Stored data:
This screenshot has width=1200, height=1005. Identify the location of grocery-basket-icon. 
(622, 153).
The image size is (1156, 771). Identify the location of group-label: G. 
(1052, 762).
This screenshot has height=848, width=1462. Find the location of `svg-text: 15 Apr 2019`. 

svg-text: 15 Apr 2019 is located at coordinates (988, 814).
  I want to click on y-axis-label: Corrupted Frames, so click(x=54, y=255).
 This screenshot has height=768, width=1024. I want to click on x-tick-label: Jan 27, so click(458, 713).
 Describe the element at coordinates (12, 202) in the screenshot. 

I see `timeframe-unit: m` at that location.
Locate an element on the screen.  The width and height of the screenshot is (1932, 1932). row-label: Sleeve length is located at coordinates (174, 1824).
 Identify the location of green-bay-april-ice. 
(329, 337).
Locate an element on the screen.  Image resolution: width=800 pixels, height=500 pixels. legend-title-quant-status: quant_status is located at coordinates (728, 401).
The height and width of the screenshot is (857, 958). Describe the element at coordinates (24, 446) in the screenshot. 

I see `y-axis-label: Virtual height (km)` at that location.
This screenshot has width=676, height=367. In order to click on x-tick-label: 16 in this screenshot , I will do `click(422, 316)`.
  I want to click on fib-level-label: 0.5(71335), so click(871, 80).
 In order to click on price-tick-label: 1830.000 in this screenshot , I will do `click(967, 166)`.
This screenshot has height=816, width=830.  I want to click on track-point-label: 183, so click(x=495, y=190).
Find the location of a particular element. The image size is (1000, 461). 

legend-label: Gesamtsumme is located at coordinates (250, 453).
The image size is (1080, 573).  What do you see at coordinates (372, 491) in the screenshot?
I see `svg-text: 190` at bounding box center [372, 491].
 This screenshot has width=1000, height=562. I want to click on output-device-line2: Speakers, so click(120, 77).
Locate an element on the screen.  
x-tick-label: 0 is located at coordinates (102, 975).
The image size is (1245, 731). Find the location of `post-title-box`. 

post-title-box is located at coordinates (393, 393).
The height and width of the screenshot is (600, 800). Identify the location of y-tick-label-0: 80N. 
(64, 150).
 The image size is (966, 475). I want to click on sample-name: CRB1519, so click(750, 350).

→ Exercise instructions: Output the stretch from the start of the records through the line containing "svg-text: 15 Apr 2019 is" as a numbered list, leaving out blank lines.

→ Answer:
1. This screenshot has width=1200, height=1005. Identify the location of grocery-basket-icon. 
2. (622, 153).
3. The image size is (1156, 771). Identify the location of group-label: G. 
4. (1052, 762).
5. This screenshot has height=848, width=1462. Find the location of `svg-text: 15 Apr 2019`. 
6. svg-text: 15 Apr 2019 is located at coordinates (988, 814).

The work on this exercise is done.